───── SOURCE TEXT

The hard part most teams miss

By 2026 agents are in production at scale, and the dominant failure mode is the harness, not the model. Observability adoption is outpacing eval adoption, which means most teams can watch their agent misbehave without being able to prove it improved. Audit the loop, the state, and the gates first.

  1. Most "the agent is broken" reports are harness failures. The model emits tool calls; the harness decides what runs, what is safe, and when to stop. A missing termination condition, no recovery from a tool error, a context window stuffed with stale outputs: none of these are the model's fault, and swapping models will not fix them. Audit the loop before you blame the weights.
  2. Gate the failure you fear most before anything else. The worst outcome is usually runaway cost or an irreversible action taken wrongly (an email sent, data deleted, money moved). These rank highest in any findings list, ahead of accuracy nits. If the catastrophic action is not gated in the harness, that is finding number one regardless of how well the agent performs on a good day.
  3. Reliability is only observable if someone instrumented it. An agent with no run logs, no per-step traces, and no cost attribution cannot be audited, only guessed at. If you cannot see the loop, your first finding is "we are flying blind" and the first fix is instrumentation, because every later claim depends on it.

Process

Step 1: Gather inputs

Ask the user:

  1. What does the agent do, and what does "done" look like? {{agent_job_and_done}} (The job and its checkable success condition.)
  2. What is failing, in their words? {{reported_symptoms}} (Wrong answers, runaway cost, hangs, dangerous actions, silent stalls.)
  3. Can I see the harness? {{harness_access}} (Loop code, tool definitions, prompts, config. Without this you are auditing a black box, say so.)
  4. Can I see run logs or traces? {{observability_access}} (Per-step traces, token and cost data, error rates. If none exist, that is itself a finding.)
  5. What is the cost of the worst action it can take? {{worst_action}} (Reversible and cheap, or irreversible and expensive. This sets severity.)
  6. What caps and gates exist today? {{existing_controls}} (Max steps, time and cost budgets, confirmations, allowlists, human-in-the-loop.)

If harness access is denied, scope the audit to what logs reveal and mark every harness-internal finding .

Step 2: Audit the loop and termination

  • Termination conditions: enumerate every way the loop can end (success met, max steps, budget exhausted, unrecoverable error, hand-back). A loop with no hard cap is a runaway bill waiting to happen.
  • Step cap: confirm a max-step limit exists and fires. An unbounded loop is critical even if it has never tripped yet.
  • No-progress detection: check for repeated identical tool calls or cycles that burn steps without advancing. Detect and break them.

Step 3: Audit cost and runaway controls

  • Cost budget: is there a per-run token or dollar cap, and does it halt the run? This is the highest-frequency catastrophic finding.

──────────
───── PROVIDED DATA

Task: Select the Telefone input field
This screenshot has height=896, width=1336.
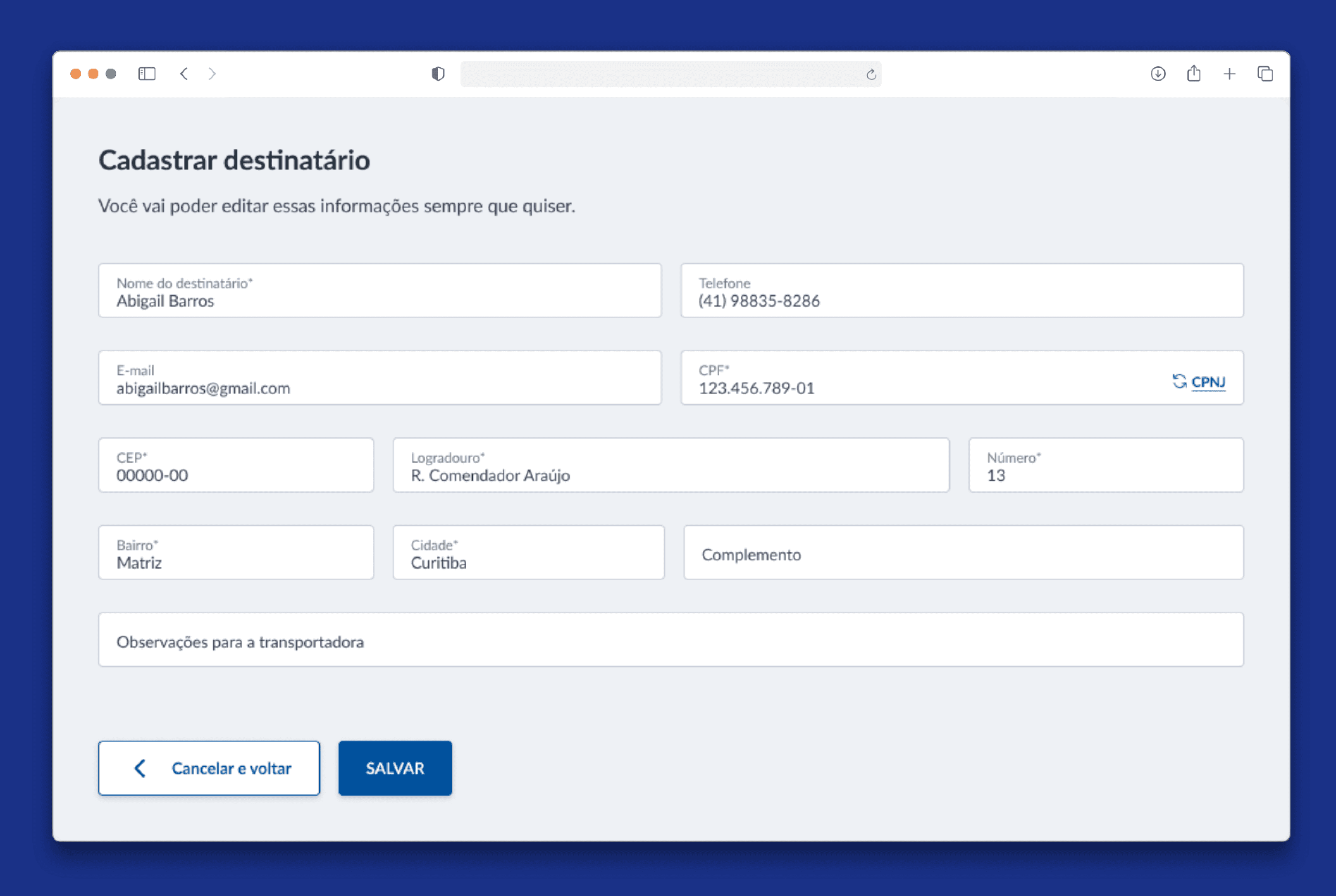Action: 962,291
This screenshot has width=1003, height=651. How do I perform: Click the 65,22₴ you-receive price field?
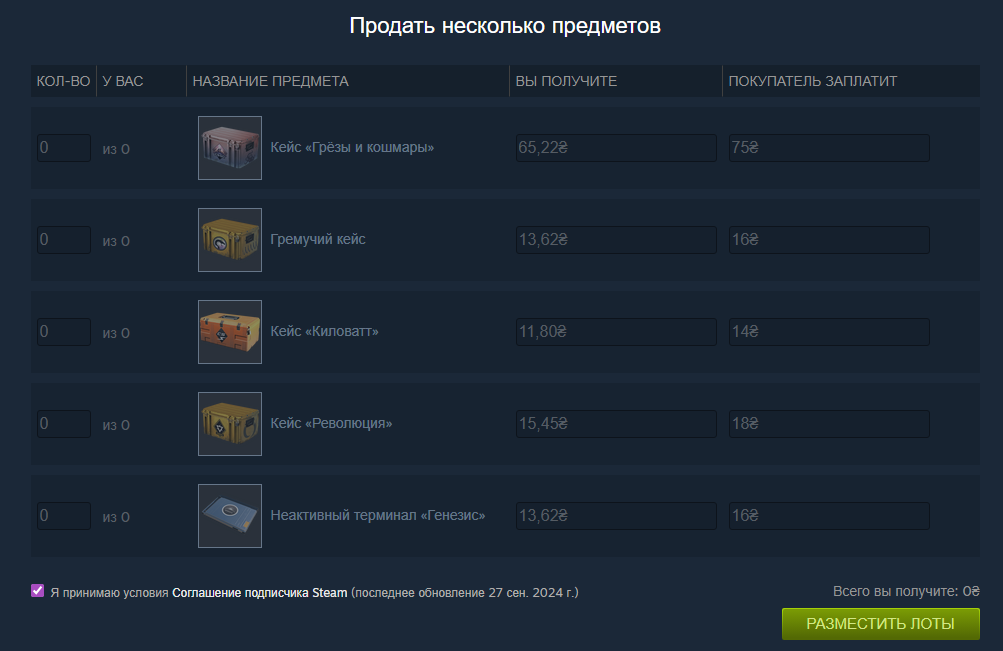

──────────

> **OBJECTIVE**: In the agent audit guide, what is named as the dominant failure mode once agents are in production at scale? The data shown here were drawn from a separate source.

> **WRITTEN ANSWER**: The harness, not the model.